A verbatim reproduction of the lines below, from the line containing "This screenshot has height=554, width=696." through the line containing "You are a computer-use", both ends included, is the whole required output.

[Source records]
-*-*-

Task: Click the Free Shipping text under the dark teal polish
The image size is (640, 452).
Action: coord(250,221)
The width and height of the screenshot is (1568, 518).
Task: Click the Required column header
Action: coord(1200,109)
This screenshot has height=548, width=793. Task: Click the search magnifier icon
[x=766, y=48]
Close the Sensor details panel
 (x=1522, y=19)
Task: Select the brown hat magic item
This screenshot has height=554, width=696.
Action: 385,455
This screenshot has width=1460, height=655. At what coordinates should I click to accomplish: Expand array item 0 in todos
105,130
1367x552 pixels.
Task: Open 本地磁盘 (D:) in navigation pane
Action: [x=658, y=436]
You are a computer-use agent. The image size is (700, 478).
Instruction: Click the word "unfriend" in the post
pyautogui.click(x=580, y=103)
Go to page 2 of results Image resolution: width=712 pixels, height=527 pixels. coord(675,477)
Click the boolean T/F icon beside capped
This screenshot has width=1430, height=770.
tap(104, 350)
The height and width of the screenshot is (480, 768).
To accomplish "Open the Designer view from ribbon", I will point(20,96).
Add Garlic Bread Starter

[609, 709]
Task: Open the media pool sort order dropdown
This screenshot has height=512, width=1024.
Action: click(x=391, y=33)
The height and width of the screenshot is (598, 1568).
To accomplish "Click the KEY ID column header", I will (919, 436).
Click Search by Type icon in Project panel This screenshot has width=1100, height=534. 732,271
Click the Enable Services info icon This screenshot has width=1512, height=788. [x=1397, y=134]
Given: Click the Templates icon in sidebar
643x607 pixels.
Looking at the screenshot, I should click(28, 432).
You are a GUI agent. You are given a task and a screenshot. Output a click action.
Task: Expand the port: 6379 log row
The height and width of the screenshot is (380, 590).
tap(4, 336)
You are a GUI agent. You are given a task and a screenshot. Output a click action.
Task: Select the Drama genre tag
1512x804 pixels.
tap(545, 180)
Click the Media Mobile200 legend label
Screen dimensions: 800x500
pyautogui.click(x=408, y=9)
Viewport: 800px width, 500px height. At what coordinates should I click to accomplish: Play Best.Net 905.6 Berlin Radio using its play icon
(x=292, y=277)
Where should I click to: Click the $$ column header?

-*-*-

• _Response to this task_:
This screenshot has height=554, width=696.
Action: 385,455
This screenshot has width=1460, height=655. At what coordinates should I click to accomplish: Expand array item 0 in todos
105,130
1367x552 pixels.
Task: Open 本地磁盘 (D:) in navigation pane
Action: [x=658, y=436]
You are a computer-use agent. The image size is (700, 478).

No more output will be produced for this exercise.